*Try it:* What you return should be the complete listing, unchanged, with no pictures in it.

*Data shown:*
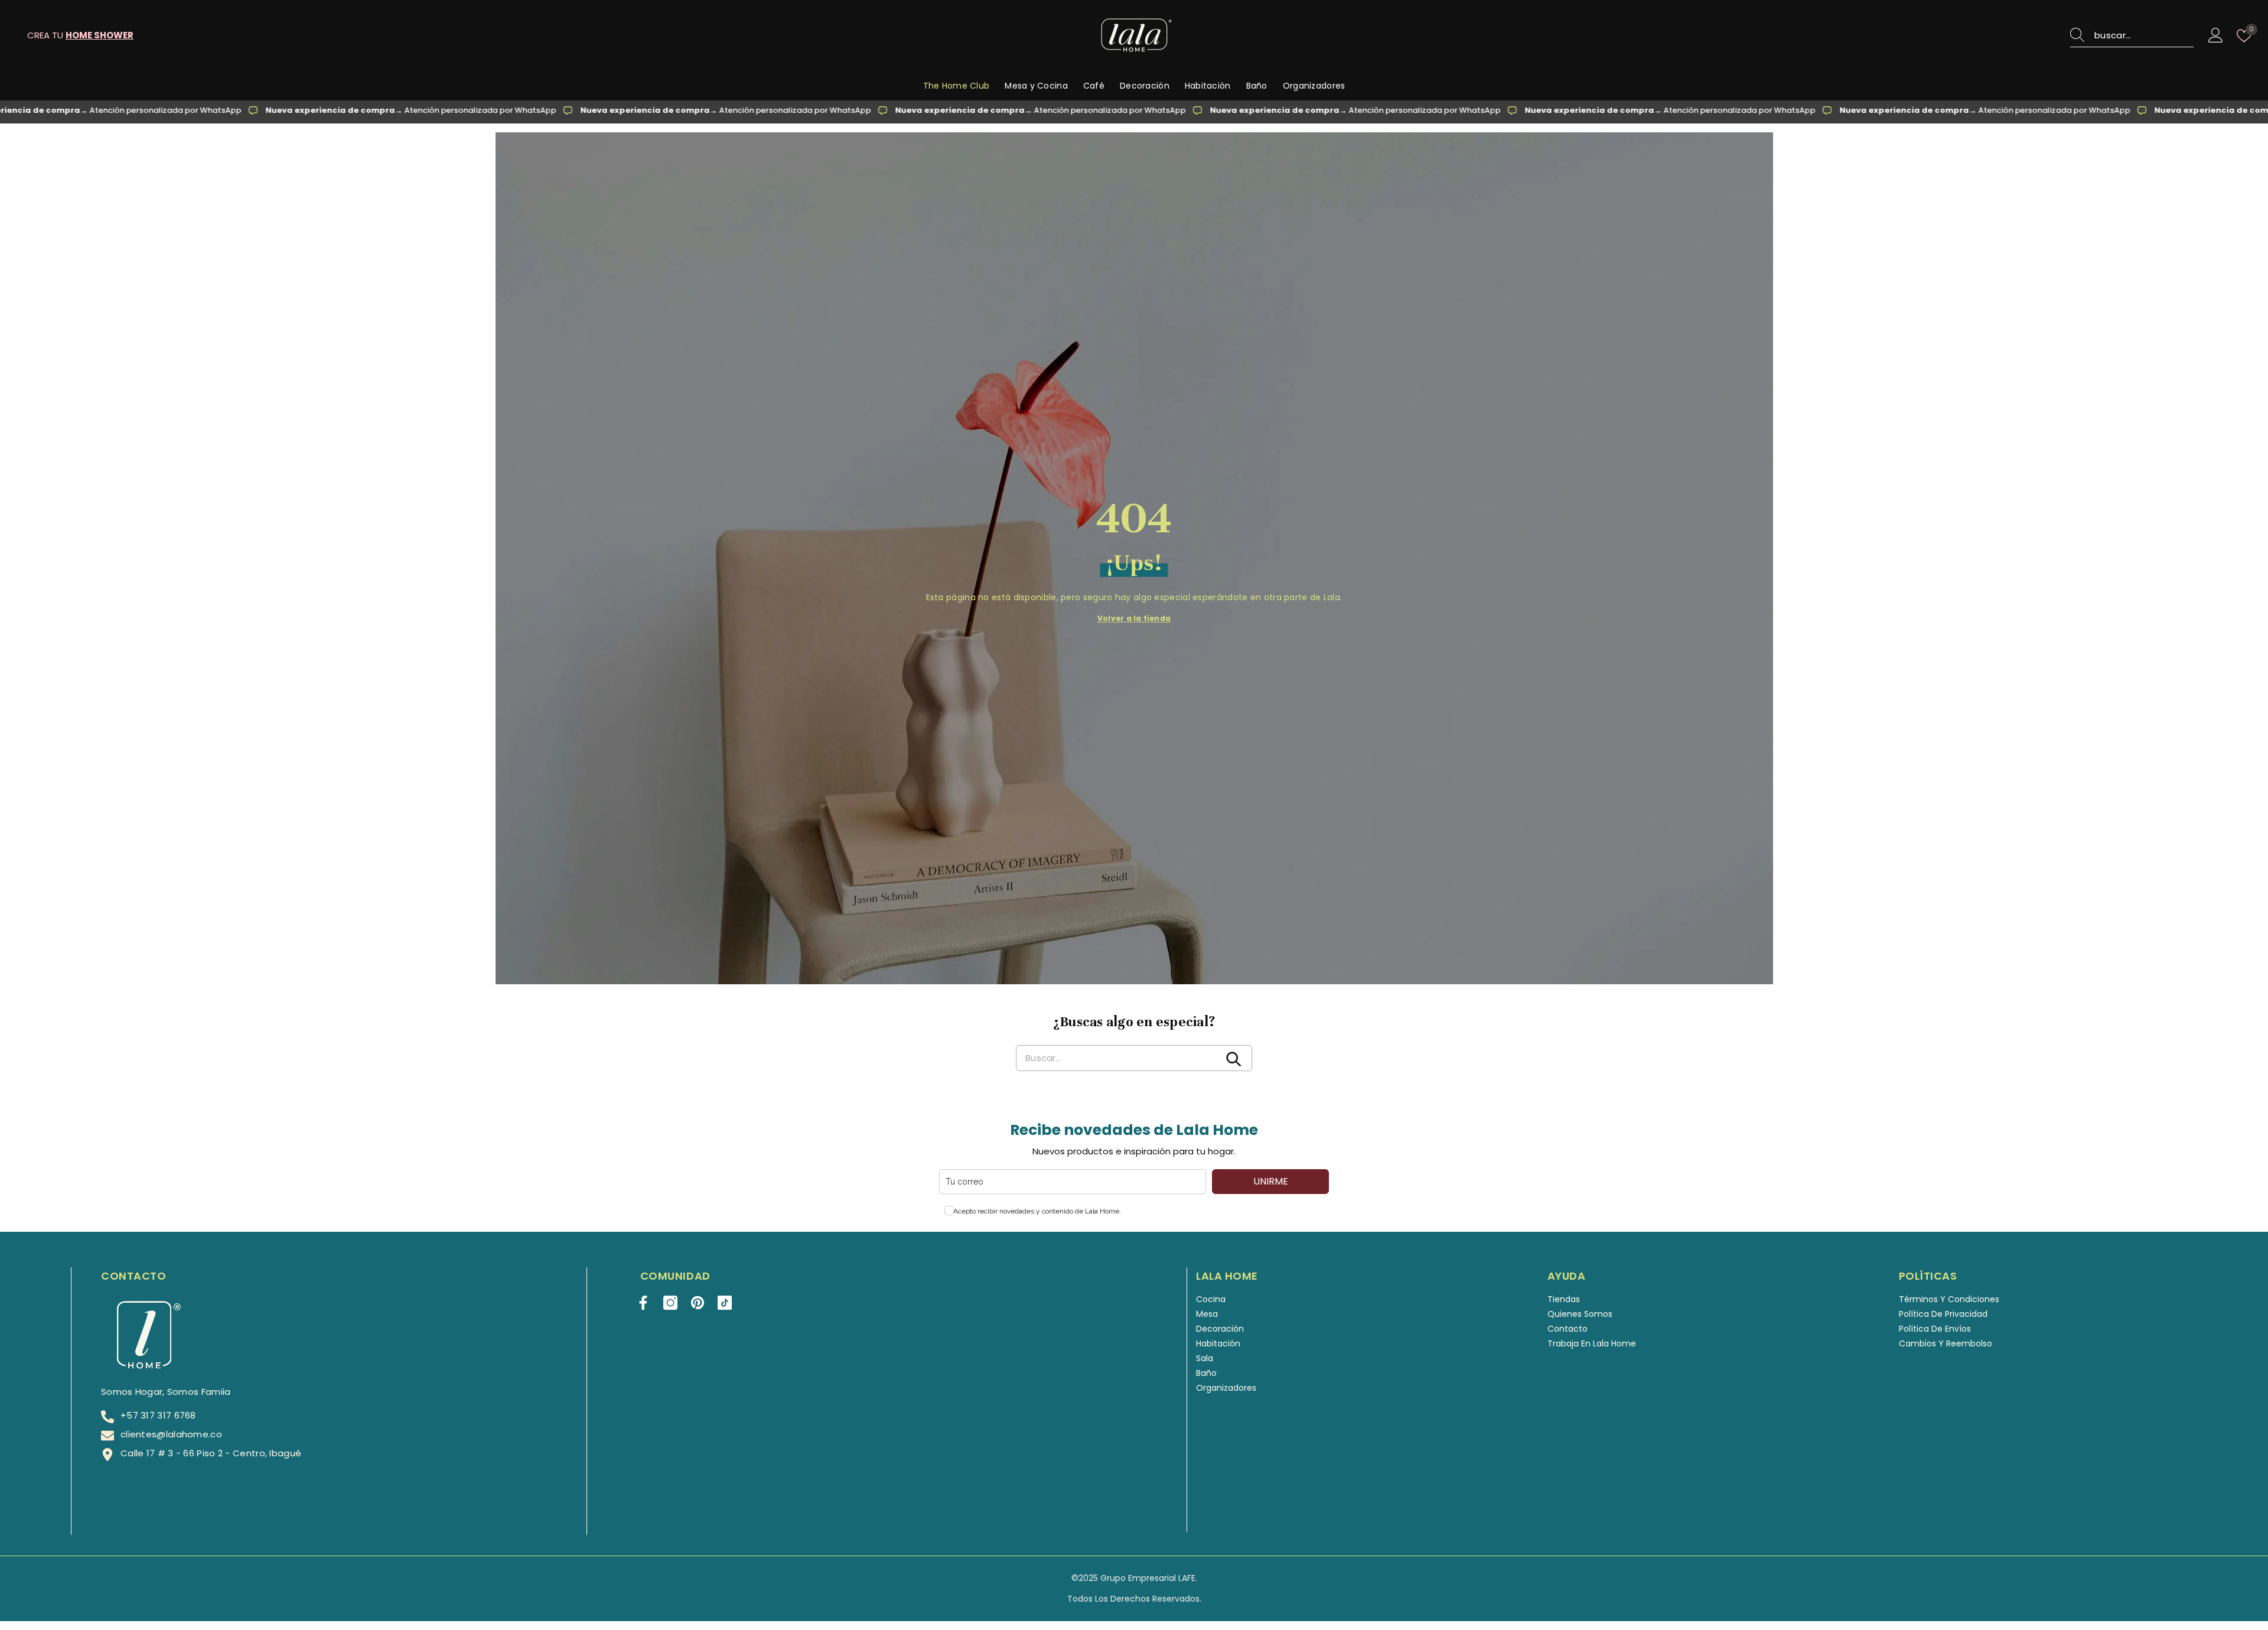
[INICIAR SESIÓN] (2215, 35)
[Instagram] (670, 1302)
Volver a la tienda (1134, 618)
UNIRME (1270, 1181)
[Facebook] (643, 1302)
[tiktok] (724, 1302)
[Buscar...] (2132, 35)
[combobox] (2144, 35)
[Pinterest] (697, 1302)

*Answer to this task:*
[INICIAR SESIÓN] (2215, 35)
[Instagram] (670, 1302)
Volver a la tienda (1134, 618)
UNIRME (1270, 1181)
[Facebook] (643, 1302)
[tiktok] (724, 1302)
[Buscar...] (2132, 35)
[combobox] (2144, 35)
[Pinterest] (697, 1302)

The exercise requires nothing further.